Canary In The Packaged Food Aisle: ConAgra’s Cheap Money M&A Can’t Hide Plummeting Sales Volume

It wasn’t earth-shattering news to the broader stock market, but shareholders in ConAgra certainly took notice. The latest quarterly update, in anticipation of full quarterly earnings in a few days, was pretty bad. The packaged food company, that also processes and mills foodstuffs, “shocked” investors with both very weak results and an unanticipated writedown of goodwill. ConAgra has been on an acquisition spree over the past few years, no doubt as a result of what is denied in mainstream circles as “inflation.”

Looking back on the company’s results, I couldn’t help but think of it as the 21st century commodity price update of Major-General Stanley from Gilbert and Sullivan’s The Pirates of Penzance.

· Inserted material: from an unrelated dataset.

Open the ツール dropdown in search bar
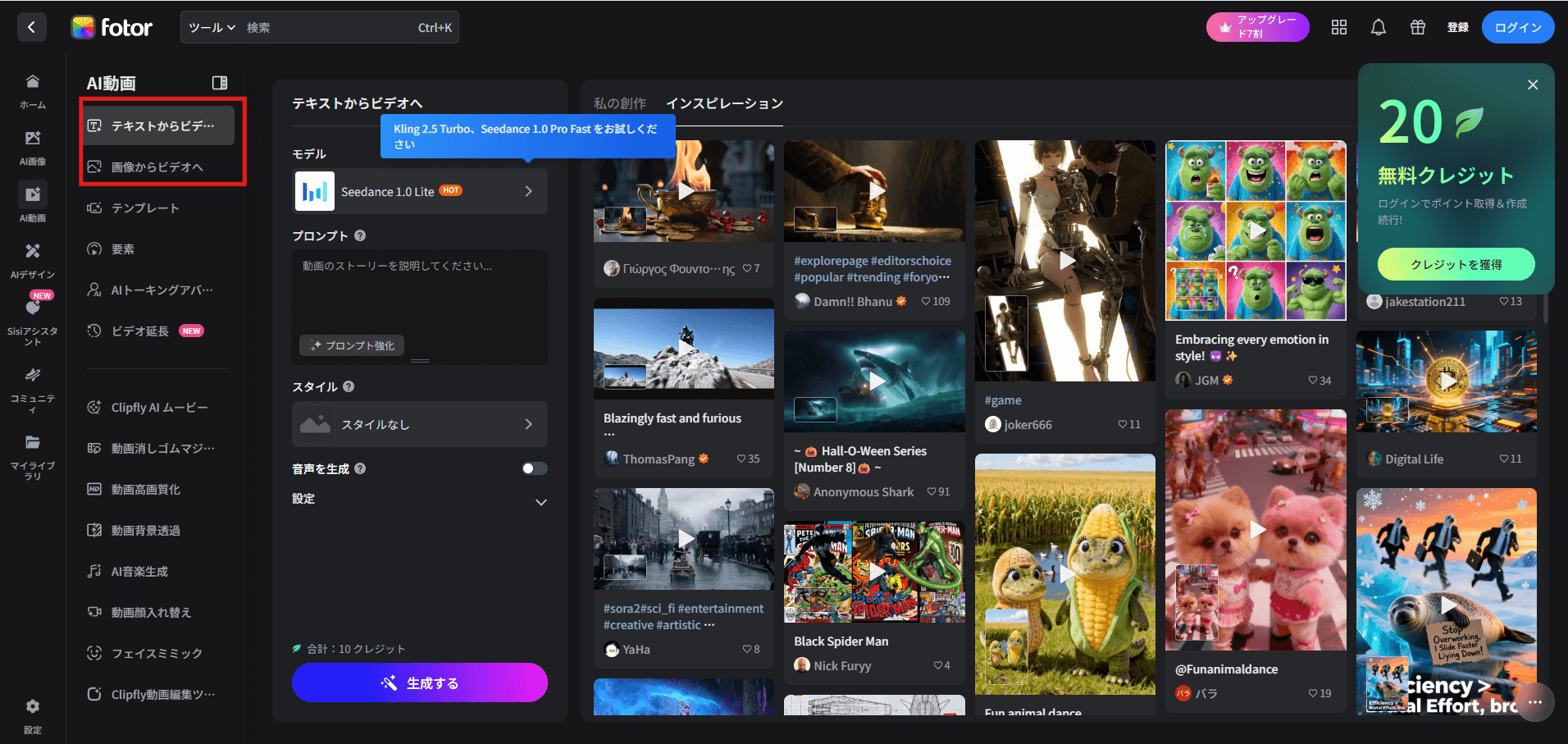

I am the very model of a modern Major-General
I’ve information vegetable, animal and mineral

Replace the word “Major” with “inflation” and that quotation sums up recent history for ConAgra – the very model of a modern Inflation-General. The commercial food business segment is in large part dependent on rising wholesale food prices, gaining considerable sales in 2011 during the “transitory” inflationary episode following QE2.

ABOOK June 2014 CAG Comml

The trend here is as the consumer price index or the PCE deflator. But that isn’t the whole of the information in vegetable and mineral, as volume in this segment is trailing and falling too. So where 2011 was incredibly good in terms of both prices and volume, they have the “misfortune” of seeing less pricing power but also reduction in business. The timing of this changing character is the same seen elsewhere, as that familiar economic pattern once more emerges in the middle of 2012.

We don’t know yet what sales growth in the latest quarter totaled (the chart above is blank for Q2 ’14), as the focus of today’s warning was the sudden and stunning 7% drop in product volume in the consumer food segment. There was no estimate provided for sales growth in dollar terms, as there may have been some pricing offset to that volume decline as well as further growth from acquisitions.

ABOOK June 2014 CAG Consumer

But where this is really interesting is the sales behavior during the slowdown period and how it relates to the intuitive and actual erosion of “inflation.” What was described by Ben Bernanke, then Chairman, as “transitory” may have been just that in a pure numbers sense, but if you study the business results here it becomes far more contoured. Throughout that middle part of the chart above, ConAgra derived all of its sales growth from acquisitions, as mentioned above. In each of those quarters, sales outside of recent purchases was flat – and only because price increases were unusually balanced with volume declines.

In December 2012, for example, in reporting its first quarter of 2013 (the calendar period for the 13 weeks ended November 25, 2012) the company noted the sales breakdown of its consumer food segment:

Sales increased 11%, reflecting 11% contribution from acquisitions, 4% favorable price/mix, and a 4% organic volume decline.

That occurred again and again, in almost the exact same configuration going for almost two years. Prices would rise, offsetting organic volume decreases and tasking the company with finding growth via financial means. But “offsetting” really isn’t the most apt description, as it really was more like “leading to”, as in prices would rise leading to organic volume decreases. In fact that matches up with personal experience of the time, including the “hidden” inflation of smaller packages of processed food sold for the same price.

Now the company is writing off that finance-driven growth, the hallmark of the asset inflation side of it. And what does this company do, in macro terms, with its declining volumes? They over-manage their costs, having already no interest in hiring new workers since there is less product to actually produce. This is the actual process of inflation in this environment, and it is wholly unlike what the monetary textbook preaches.

Is ConAgra just an anecdote, or is it like so many other actual, hard dollar results emblematic of the macro decay enforced by command? It isn’t hard to see why this very trend would lead to where we are now, a weakened economic state that has failed to “ignite” recovery time and time again, year after year. The accumulation of trading more dollars for less food is the very idea of impoverishment. You do that long enough across a wide base and eventually there is a breaking point (Golden Arches comes to mind here). ConAgra may be showing exactly that.

For the economy’s sake, I hope it’s simply a newfound distaste of Chef Boyardee. Economists will no doubt take it as Major-General Stanley, and follow their orthodox worldview of it as satire and comedy rather than actual enlightenment of accelerating economic decay gleaned from the company’s very basic position of animals, vegetables and minerals.